Residual Structure of Unfolded Ubiquitin as Revealed by Hydrogen/Deuterium-Exchange 2D NMR

The characterization of residual structures persistent in unfolded proteins in concentrated denaturant solution is currently an important issue in studies of protein folding, because the residual structure present, if any, in the unfolded state may form a folding initiation site and guide the subsequent folding reactions. Here, we thus studied the hydrogen/deuterium (H/D)-exchange behavior of unfolded ubiquitin in 6.0 M guanidinium chloride at pH 2.6 and 20°C. We employed a dimethylsulfoxide (DMSO)-quenched H/D-exchange NMR technique with the use of spin desalting columns, which allowed us to make a quick medium exchange from 6.0 M guanidinium chloride to a quenching DMSO solution. The technique is particularly effective for studies of the H/D-exchange kinetics of unfolded proteins in concentrated denaturant. By the backbone resonance assignment of the hetero-nuclear single quantum coherence spectrum of 15N-labeled ubiquitin in the DMSO solution, we successfully investigated the H/D-exchange kinetics of 27 identified peptide amide groups in the ubiquitin sequence.
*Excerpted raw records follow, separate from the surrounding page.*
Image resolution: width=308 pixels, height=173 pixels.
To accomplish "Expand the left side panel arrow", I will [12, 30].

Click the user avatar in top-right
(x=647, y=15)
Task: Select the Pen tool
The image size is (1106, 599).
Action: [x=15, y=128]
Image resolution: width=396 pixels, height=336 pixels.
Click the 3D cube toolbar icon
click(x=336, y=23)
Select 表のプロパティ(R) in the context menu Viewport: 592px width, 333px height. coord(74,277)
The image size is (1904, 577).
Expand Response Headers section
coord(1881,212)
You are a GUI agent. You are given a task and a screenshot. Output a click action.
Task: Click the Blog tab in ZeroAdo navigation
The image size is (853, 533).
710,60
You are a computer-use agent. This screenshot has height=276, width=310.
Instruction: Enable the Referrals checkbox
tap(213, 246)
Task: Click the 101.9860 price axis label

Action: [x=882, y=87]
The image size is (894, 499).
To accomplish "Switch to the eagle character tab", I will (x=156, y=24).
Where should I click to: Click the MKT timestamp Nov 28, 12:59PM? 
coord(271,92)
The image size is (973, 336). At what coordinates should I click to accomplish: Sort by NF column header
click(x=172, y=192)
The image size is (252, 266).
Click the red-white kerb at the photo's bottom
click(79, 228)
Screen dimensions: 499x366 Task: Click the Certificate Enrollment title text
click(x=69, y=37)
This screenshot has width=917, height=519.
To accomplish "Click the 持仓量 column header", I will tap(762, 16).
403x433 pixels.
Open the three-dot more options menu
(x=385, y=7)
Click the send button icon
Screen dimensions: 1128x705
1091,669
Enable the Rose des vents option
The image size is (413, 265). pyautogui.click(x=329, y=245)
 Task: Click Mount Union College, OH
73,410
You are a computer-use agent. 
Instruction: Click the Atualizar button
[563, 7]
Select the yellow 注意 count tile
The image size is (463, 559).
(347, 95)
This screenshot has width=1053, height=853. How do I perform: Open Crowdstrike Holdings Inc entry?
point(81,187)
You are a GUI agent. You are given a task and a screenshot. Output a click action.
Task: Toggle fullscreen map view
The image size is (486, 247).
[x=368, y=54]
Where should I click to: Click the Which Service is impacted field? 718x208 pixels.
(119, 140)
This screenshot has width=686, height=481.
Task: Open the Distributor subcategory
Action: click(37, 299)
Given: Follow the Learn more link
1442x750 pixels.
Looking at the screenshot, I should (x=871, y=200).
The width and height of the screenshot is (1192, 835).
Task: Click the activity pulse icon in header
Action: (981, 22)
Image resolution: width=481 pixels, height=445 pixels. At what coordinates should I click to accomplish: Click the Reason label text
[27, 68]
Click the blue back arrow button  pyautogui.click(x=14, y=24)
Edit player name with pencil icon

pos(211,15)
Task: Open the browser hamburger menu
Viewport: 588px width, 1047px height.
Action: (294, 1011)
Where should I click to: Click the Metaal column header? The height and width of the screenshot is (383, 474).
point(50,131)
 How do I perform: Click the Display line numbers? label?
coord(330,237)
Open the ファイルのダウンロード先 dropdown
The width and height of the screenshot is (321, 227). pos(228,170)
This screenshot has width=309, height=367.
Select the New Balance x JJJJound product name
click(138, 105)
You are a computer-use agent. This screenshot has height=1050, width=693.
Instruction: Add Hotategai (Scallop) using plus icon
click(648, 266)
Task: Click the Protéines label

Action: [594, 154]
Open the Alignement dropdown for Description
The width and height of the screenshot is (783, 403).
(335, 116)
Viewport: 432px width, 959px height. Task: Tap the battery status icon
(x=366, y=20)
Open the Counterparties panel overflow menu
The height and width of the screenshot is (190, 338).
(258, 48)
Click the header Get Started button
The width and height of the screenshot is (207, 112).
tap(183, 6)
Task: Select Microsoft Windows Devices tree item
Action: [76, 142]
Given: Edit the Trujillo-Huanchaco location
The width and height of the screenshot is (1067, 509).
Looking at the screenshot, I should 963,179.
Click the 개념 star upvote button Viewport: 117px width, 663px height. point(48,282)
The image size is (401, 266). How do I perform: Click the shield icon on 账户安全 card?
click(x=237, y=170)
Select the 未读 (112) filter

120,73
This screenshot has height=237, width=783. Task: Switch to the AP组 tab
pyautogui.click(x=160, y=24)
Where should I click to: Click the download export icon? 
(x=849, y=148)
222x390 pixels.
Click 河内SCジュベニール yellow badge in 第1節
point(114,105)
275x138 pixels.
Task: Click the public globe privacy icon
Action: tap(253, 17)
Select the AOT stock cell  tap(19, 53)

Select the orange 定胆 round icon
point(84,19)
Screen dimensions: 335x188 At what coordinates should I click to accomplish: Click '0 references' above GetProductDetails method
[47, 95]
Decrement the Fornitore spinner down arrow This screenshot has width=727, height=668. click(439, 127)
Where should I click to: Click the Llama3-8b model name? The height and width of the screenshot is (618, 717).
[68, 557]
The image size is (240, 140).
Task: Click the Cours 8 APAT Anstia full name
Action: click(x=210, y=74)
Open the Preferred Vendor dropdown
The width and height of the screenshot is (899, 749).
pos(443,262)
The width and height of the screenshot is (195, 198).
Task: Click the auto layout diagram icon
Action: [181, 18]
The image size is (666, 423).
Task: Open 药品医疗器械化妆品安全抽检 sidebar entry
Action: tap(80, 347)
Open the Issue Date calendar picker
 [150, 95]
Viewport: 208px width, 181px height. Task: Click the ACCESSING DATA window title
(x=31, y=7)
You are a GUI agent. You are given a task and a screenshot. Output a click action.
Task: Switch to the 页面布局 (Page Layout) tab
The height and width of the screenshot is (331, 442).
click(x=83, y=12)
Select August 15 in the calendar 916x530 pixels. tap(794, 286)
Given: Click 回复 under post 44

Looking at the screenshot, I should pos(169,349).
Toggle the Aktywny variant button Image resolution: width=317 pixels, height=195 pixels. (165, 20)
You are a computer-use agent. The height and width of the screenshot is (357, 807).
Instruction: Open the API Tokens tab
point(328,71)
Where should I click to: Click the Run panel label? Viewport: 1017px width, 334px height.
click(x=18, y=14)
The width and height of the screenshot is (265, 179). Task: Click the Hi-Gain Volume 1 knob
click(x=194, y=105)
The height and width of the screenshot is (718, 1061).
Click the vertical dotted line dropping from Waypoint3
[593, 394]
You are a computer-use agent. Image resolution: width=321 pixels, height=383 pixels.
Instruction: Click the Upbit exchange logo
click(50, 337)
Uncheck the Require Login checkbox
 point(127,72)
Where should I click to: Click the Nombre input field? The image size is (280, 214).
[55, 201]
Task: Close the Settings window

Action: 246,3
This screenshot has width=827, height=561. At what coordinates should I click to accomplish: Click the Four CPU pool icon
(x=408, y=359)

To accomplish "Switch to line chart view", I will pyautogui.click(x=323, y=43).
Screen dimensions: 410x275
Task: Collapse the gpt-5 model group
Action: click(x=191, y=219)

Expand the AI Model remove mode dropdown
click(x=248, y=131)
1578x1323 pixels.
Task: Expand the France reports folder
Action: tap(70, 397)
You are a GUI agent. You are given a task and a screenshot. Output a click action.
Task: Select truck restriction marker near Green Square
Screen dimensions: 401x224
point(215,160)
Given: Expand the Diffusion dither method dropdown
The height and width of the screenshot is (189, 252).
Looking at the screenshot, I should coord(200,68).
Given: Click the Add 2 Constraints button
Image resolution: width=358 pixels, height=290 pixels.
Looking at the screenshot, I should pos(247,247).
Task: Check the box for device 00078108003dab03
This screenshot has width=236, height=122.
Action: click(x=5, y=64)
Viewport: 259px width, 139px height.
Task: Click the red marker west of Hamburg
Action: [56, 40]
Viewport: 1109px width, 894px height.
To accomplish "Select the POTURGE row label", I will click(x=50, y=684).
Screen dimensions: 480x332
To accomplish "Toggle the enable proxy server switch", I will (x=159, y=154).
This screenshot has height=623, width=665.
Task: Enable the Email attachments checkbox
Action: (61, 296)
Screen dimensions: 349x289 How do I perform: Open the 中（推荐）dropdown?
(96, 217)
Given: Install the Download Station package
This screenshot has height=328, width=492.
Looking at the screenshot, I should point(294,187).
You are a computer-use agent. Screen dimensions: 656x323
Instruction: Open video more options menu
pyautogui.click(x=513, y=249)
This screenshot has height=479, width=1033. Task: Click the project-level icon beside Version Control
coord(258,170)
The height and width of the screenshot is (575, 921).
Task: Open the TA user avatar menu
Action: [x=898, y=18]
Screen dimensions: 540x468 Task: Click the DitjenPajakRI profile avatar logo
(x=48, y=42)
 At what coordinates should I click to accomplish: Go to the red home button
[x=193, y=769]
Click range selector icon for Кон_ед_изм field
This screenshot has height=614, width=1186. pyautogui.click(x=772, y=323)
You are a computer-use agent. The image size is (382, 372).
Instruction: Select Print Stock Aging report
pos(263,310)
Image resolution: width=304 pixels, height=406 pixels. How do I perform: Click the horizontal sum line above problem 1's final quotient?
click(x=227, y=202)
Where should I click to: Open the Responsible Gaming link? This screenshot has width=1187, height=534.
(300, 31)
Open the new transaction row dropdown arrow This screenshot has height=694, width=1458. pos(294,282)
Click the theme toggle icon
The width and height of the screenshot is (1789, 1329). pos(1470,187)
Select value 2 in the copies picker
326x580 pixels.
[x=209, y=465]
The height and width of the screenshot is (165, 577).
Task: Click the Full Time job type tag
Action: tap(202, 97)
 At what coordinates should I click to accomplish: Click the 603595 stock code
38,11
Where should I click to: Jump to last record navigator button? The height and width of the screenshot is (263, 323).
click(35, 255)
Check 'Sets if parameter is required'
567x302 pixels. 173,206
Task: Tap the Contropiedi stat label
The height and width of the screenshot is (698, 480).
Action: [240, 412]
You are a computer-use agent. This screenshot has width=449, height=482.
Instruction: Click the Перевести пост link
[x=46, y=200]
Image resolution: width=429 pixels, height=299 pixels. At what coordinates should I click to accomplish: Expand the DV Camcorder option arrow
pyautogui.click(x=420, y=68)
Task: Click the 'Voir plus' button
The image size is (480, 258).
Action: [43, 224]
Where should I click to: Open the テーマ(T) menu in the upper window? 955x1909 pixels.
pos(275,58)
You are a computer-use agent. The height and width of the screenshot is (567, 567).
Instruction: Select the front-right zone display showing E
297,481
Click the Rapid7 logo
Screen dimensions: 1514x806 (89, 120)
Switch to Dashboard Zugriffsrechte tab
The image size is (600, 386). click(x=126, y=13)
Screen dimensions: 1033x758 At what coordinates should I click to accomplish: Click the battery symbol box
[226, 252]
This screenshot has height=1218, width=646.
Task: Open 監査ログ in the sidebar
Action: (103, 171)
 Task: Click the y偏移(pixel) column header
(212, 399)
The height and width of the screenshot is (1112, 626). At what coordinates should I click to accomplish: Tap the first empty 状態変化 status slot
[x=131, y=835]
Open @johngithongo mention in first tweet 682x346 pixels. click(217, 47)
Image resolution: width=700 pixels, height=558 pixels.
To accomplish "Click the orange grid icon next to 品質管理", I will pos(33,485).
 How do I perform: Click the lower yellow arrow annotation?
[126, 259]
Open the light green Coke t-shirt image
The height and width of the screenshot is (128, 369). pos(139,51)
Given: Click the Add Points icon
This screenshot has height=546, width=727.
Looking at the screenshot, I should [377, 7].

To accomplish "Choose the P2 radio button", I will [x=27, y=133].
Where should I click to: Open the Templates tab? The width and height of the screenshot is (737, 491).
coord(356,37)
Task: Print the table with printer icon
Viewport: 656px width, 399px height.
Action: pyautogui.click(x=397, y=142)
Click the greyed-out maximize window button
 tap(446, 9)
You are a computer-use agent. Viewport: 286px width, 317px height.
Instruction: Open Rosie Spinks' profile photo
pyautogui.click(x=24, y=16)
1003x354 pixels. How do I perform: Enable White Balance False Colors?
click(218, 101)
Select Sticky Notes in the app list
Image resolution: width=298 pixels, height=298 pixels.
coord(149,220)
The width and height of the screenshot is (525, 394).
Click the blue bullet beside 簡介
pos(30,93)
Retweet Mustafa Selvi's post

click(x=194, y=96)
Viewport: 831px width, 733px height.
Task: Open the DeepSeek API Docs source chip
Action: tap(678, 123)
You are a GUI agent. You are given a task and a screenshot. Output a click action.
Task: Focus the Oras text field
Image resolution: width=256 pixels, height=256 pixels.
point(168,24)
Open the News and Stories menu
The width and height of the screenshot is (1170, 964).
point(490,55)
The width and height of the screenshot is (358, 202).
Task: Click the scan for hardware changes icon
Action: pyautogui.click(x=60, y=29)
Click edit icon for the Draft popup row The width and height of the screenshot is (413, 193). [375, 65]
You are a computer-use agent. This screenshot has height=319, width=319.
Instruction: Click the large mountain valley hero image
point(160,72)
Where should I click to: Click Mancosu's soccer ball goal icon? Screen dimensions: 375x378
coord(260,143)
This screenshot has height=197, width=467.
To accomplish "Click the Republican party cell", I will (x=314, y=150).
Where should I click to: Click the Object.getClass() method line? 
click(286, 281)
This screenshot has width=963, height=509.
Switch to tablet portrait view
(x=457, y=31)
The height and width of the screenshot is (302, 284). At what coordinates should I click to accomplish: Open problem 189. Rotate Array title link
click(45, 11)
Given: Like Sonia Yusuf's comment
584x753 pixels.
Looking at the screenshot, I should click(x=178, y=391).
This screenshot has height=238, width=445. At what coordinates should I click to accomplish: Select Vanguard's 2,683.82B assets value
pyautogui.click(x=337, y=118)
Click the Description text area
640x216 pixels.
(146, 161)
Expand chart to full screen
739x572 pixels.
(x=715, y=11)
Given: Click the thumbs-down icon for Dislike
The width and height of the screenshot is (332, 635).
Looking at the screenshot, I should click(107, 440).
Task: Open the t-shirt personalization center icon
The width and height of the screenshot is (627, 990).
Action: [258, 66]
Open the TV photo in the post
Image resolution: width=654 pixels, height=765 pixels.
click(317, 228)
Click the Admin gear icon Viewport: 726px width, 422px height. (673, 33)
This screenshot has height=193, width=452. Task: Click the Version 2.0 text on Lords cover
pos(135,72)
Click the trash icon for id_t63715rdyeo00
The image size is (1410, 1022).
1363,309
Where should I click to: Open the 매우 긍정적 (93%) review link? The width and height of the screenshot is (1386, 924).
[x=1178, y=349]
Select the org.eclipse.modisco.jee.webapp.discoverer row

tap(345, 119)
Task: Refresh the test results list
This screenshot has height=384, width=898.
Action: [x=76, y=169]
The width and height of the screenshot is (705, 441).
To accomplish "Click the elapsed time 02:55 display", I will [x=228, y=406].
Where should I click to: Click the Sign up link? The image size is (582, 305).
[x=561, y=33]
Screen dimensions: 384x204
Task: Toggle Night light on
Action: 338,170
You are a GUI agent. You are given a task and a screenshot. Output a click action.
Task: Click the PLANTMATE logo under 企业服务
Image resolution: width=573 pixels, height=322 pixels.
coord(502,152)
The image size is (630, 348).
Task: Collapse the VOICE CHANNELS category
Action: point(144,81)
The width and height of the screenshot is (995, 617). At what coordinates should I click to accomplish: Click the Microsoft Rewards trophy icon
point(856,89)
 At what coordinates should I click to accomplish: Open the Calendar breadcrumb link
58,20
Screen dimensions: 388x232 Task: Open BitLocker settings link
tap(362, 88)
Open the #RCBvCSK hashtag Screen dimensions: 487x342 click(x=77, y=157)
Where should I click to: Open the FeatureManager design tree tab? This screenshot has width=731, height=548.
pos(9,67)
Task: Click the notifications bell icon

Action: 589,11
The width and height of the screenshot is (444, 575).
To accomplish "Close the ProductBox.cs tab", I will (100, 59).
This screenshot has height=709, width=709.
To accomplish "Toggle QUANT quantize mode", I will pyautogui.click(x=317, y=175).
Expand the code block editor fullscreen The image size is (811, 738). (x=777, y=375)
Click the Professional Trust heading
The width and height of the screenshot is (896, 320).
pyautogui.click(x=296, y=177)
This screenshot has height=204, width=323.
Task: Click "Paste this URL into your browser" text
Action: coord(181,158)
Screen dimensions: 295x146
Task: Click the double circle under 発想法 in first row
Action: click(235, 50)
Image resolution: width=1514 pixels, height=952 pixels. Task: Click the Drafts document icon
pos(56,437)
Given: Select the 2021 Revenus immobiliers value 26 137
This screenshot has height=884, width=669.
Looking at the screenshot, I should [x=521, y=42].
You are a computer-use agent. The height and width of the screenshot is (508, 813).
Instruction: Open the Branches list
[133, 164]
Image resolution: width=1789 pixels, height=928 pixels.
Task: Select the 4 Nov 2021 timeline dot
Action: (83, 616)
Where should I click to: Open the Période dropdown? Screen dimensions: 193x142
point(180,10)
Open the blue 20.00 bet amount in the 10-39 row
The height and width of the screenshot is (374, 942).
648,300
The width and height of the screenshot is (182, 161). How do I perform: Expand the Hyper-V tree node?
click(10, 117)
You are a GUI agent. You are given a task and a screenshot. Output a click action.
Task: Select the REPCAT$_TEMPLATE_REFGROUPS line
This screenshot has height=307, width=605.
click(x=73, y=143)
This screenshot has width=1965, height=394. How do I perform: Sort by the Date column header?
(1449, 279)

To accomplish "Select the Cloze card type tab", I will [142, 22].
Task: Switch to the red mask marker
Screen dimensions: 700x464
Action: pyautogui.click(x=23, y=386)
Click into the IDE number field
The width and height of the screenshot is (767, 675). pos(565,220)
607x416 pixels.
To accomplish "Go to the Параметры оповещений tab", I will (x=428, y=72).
Although most of these amide groups were not protected, the four amide groups of Ile3, Val5, Ile13 and Leu73 were weakly but significantly protected with a protection factor of 2.5-3.0, indicating that there were residual structures in unfolded ubiquitin and that these amide groups were 60-67% hydrogen-bonded by the residual structures. We show that the first native β-hairpin, composed of residues 2-16 in the native ubiquitin structure, is partially structured even in 6.0 M guanidinium chloride and that the amide group of Leu73 is protected by a nonnative hydrogen-bonding interaction. From comparison with the previous folding studies of ubiquitin, it is concluded that the residual native β-hairpin in unfolded ubiquitin forms a folding initiation site and guides the subsequent folding reactions of the protein.